E appunto, la memoria: noi siamo ciò che ricordiamo. La nostra storia è la storia dei nostri ricordi, è costruita con la memoria. Per questo è decisivo porre al cuore della vita spirituale la memoria del Signore: per innestare la nostra storia nella storia del Signore stesso. Il ricordo delle parole del Signore, così come delle parole della Scrittura, aiuta il credente a leggere i fatti della storia e della vita illuminandoli con la luce che viene dal Signore. Così, ascolto e memoria si pongono a servizio di un rinnovamento radicale dello sguardo per consentire l’intelligenza e il discernimento di fede sulla realtà. Un esempio di questa intelligenza pneumatica e di fede della realtà lo troviamo in Gv 12,16, là dove l’evangelista, dopo aver annotato che Gesù, attorniato da una folla che lo osannava agitando rami di palme, era salito su un asino “come sta scritto: ‘Non temere, figlia di Sion! Ecco, il tuo re viene, seduto su un puledro d’asina’” (Gv 1214-15), aggiunge: “I suoi discepoli sul momento non compresero queste cose; ma quando Gesù fu glorificato, si ricordarono che di lui erano scritte queste cose e che a lui le avevano fatte”.
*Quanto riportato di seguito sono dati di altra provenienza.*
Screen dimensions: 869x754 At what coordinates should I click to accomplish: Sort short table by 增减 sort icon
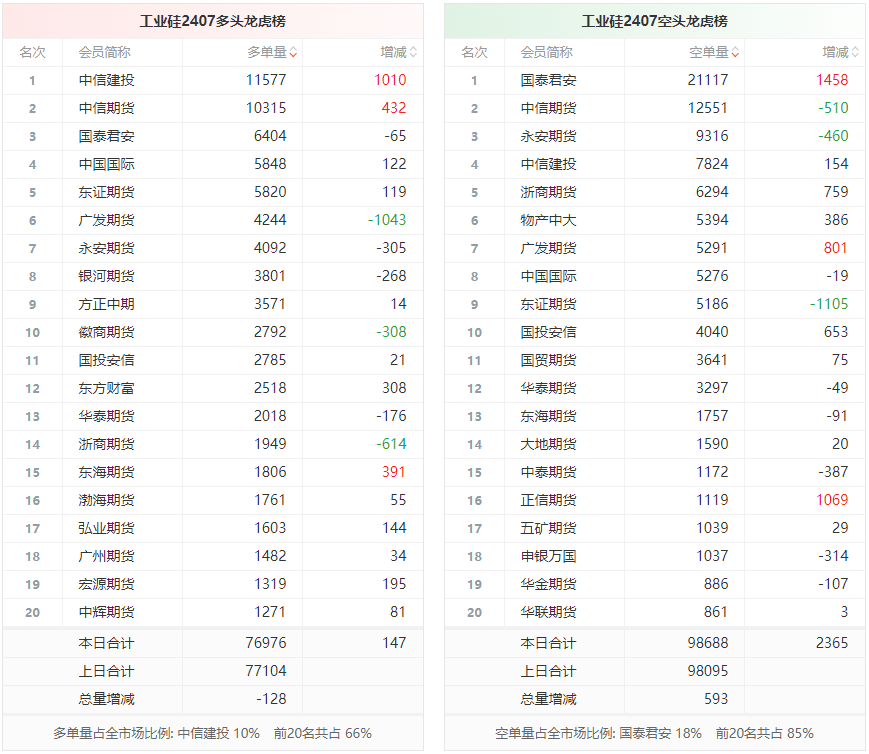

Preparandosi a prendere congedo dai suoi, Gesù – dopo aver lasciato ai discepoli il comando di amarsi reciprocamente e dopo aver promesso loro il dono dello Spirito – dona loro la pace: “Vi lascio la pace, vi do la mia pace” (v. 27). Non si tratta di un augurio, ma di un dono, dello stabilirsi nei discepoli del grande segno della benedizione del Signore. E la pace che prende dimora nel cuore del credente ne scaccia la paura e il turbamento. Essa infatti si accompagna alla promessa del suo ritorno: “Vado e tornerò da voi” (v. 28) e dovrebbe sbocciare in gioia.
E la gioia potrà esplodere, una volta avvenuta la glorificazione, perché i discepoli potranno ricordare nello Spirito le parole che Gesù ora dice loro e potranno nella fede cogliere che la sua dipartita non è la fine di una storia, ma il rilancio della promessa, non è l’imporsi di un’assenza, ma il rinnovarsi di una presenza.